Steirisches BZÖ vermutet ÖVP-Kreise samt Gastinger hinter Westenthaler-Hetzjagd

BZÖ mittels Gastinger zu ruinieren, gehört scheinbar zur VP-Neuwahlstrategie

Graz (OTS) - "Wir werden es nicht zulassen, dass der Rechtsstaat dafür missbraucht wird, das BZÖ und Peter Westenthaler zu ruinieren. Es ist schon erstaunlich, dass die von der ÖVP 6 Tage vor der Wahl inhalierte Justizministerin Gastinger nun einmal mehr im Zentrum der Intrige gegen das BZÖ steht. Hier wird zum wiederholten Mal eine Inszenierung gegen uns gestartet, um im Falle von Neuwahlen bereits jetzt Peter Westenthaler und das BZÖ unmöglich zu machen. Einige Teile der ÖVP samt ihrer neuen Gefährtin Gastinger zielen scheinbar darauf ab, die Wählerschaft des BZÖ für sich zu gewinnen. Es ist für einen Rechtsstaat mehr als bedenklich, dass hinter den haltlosen Vorwürfen gegen Peter Westenthaler zwei VP-Ressorts wie das Justiz-und das Innenministerium stecken. Dafür spricht, dass Justizministerin Gastinger ihren kuriosen Pressesprecher für diese Inszenierung einspannt und Innenministerin Prokop das willfährige Amt für Terrorismusbekämpfung ermitteln lässt", so der steirische BZÖ-Chef Gerald Grosz heute im Rahmen seiner Pressekonferenz in Graz.

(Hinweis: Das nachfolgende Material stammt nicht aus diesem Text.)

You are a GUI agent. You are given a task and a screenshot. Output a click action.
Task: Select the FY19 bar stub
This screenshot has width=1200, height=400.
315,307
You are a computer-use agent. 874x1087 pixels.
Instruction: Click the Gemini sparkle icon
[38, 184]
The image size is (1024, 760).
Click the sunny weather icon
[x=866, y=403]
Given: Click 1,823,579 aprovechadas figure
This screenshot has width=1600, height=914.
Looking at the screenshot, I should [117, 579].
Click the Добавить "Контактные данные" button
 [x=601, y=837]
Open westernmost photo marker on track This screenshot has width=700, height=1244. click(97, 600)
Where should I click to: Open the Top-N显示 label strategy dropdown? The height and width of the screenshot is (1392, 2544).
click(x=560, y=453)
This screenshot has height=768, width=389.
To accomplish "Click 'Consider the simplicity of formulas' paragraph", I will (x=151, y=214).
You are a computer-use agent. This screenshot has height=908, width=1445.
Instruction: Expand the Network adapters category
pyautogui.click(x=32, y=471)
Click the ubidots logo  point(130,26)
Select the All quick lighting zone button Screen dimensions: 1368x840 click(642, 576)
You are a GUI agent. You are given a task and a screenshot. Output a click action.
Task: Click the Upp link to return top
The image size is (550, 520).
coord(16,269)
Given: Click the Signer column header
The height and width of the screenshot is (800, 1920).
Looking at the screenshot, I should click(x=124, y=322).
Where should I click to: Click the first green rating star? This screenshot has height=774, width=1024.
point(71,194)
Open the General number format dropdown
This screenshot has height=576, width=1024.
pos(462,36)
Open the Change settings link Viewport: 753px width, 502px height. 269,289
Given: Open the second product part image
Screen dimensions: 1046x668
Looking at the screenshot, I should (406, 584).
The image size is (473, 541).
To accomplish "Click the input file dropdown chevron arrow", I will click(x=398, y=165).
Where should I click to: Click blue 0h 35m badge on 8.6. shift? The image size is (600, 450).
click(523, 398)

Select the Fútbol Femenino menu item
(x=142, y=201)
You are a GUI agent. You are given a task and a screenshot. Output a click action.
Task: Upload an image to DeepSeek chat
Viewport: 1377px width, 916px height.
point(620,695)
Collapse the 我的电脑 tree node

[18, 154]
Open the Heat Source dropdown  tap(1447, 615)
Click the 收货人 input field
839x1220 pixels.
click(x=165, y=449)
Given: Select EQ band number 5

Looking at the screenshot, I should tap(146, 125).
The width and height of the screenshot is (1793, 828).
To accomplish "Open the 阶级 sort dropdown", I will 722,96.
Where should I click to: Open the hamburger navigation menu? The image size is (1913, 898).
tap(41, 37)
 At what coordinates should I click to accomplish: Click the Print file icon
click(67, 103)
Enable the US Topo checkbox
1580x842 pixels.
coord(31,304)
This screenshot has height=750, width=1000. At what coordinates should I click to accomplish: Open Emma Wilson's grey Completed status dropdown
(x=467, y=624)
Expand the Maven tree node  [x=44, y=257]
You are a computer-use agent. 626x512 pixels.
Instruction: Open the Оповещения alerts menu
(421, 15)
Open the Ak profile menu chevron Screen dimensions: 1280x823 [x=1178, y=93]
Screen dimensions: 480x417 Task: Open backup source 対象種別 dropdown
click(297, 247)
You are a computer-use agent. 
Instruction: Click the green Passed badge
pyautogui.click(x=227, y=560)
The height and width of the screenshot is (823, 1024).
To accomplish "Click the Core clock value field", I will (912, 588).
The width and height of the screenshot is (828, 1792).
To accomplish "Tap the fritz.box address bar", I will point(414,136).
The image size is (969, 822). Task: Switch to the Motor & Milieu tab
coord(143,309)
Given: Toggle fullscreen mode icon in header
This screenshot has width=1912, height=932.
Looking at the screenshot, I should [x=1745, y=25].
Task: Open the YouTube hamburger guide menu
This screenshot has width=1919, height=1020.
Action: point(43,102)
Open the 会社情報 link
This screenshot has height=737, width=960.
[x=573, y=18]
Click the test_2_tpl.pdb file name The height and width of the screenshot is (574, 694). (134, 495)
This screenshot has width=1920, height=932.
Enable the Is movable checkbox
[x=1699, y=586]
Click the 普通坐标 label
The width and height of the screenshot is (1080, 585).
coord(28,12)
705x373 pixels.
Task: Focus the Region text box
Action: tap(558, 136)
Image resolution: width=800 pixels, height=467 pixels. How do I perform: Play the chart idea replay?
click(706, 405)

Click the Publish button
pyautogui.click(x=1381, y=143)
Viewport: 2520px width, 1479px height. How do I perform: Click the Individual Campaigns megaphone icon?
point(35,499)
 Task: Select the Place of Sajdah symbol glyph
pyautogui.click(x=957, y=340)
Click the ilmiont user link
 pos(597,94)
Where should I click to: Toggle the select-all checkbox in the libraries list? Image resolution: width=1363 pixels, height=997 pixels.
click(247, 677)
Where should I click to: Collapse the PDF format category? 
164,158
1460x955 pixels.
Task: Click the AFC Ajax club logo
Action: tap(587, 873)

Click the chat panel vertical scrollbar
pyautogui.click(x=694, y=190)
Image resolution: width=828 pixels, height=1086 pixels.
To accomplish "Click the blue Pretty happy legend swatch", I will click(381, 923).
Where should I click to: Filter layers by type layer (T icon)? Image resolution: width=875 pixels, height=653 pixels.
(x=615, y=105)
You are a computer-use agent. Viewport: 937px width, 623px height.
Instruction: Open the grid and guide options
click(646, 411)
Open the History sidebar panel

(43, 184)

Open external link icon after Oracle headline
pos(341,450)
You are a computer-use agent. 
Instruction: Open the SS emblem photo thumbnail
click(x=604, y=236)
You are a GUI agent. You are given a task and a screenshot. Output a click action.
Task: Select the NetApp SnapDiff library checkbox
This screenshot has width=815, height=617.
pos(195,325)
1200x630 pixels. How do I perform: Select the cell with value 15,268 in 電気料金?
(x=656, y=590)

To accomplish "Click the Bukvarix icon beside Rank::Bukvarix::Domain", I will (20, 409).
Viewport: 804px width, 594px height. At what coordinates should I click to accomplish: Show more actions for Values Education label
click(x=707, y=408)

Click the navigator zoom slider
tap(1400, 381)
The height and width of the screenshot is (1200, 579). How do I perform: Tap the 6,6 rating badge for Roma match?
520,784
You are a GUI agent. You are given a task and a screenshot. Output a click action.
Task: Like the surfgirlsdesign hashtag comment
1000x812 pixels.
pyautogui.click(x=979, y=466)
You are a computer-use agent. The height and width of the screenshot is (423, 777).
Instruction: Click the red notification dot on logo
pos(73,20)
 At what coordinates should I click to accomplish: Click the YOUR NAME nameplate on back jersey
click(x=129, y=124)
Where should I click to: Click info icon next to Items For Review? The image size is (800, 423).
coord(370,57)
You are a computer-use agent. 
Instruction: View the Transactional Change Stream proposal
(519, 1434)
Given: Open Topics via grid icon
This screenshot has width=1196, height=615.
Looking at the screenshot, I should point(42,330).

"Wir werden es nicht zulassen, dass manche Kreise unter Zuhilfenahme zweier rechtsstaatlicher Behörden diesen Vernichtungsfeldzug weiterführen. Es spricht auch sehr viel für die von manchen Journalisten bereits vermutete Version, dass dahinter durchaus auch ein Rachefeldzug für die von Peter Westenthaler eingeleitete ORF-Reform steckt. Man braucht hier gar kein Verschwörungstheoretiker zu sein, um zu erkennen, dass dahinter detailgenau Regie geführt wird", so Grosz.

Der steirische BZÖ-Chef bekräftige einmal mehr, dass sich der Wähler seit dem ersten Oktober vom neu gewählten Parlament Arbeit für und mit Österreich erwartet. "Die derzeitige Taktiererei ist das Letzte, was der Bürger will. Daher sollten SPÖ und ÖVP ihre gegenseitigen Scharmützel schleunigst beenden", so Grosz abschließend.